Slow But Steady Retail Sector Growth

The retail sector is “shrugging off” bad news and slowly growing, reported Reis, New York.

“Similar to its sibling property types, the retail sector continued to shrug off bad news in the broader sector [in the third quarter],” said Reis Senior Economist Barbara Byrne Denham. She noted the retail sector’s vacancy rate declined to 10.1 percent from 10.2 percent in the second quarter and 10.2 percent in third-quarter 2018. Asking and effective rent growth equaled 0.3 percent in the quarter.

Byrne Denham noted fast-fashion retailer Forever 21 declared Chapter 11 bankruptcy in September and could close 178 U.S. stores. “[But] the retail sector has withstood numerous store closings, this latest one should not deliver a big blow,” she said. “Retail spending remains healthy as consumer spending keeps climbing in step with job growth. In short, the retail sector is poised to continue to grow at the current slow but steady rate.”

At $21.45 per square foot (asking) and $18.79 per square foot (effective), average retail rents have increased 1.5 percent and 1.6 percent, respectively, from a year ago, the Reis Retail Sector Preliminary Trends report said.

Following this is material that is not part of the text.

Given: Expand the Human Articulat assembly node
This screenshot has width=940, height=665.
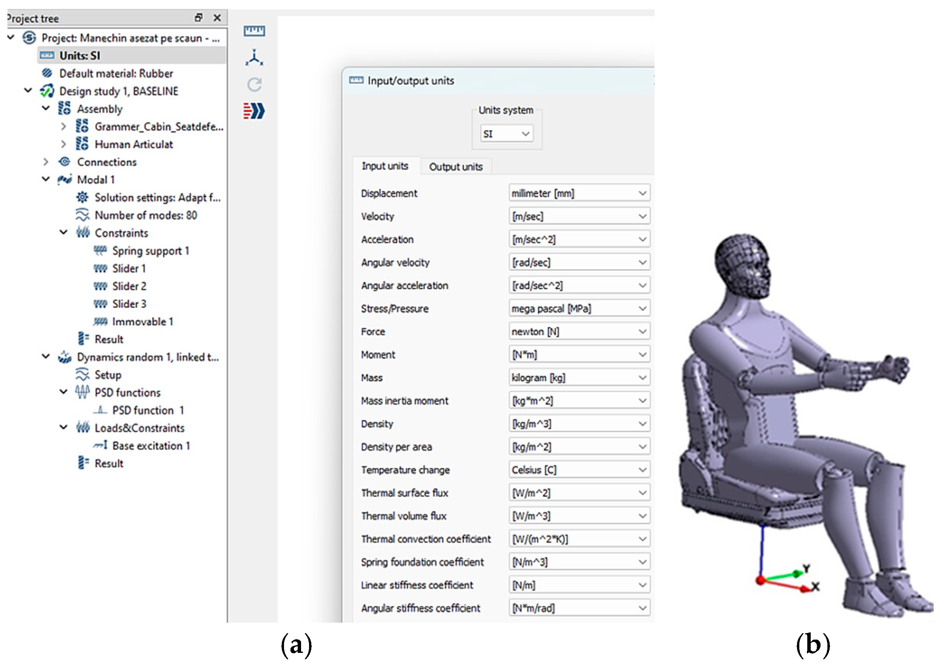Looking at the screenshot, I should point(63,144).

The gap between strong and weaker metros widened during the third quarter as 30 metros saw higher vacancy brought on by negative net absorption, Reis reported. Metros with the highest vacancy rate increase include Long Island, N.Y., Tucson, Ariz., Charleston, S.C., Baltimore and Syracuse, N.Y. Metros with significant retail vacancy declines included Ventura County, Calif., Louisville, Ken., New Haven, Conn., northern Virginia and Tampa-St. Petersburg.

At $34.86 per square foot, San Francisco has the highest effective rent, followed closely by San Jose at $33.24, Reis reported. Metros with the highest effective rent growth for the year include Nashville (3.8 percent), Raleigh-Durham (3.0 percent), Houston (2.9 percent) and Orlando. Markets with the sharpest declines include Fairfield County, Conn., (-0.7 percent) and Cleveland (0.4 percent).

“Both new completions and net absorption decelerated in the third quarter as fewer developers build traditional neighborhood and community shopping center space,” Byrne Denham said. “Still, tenants are leasing stores in what is getting built as shoppers prefer the new over the old in any market.”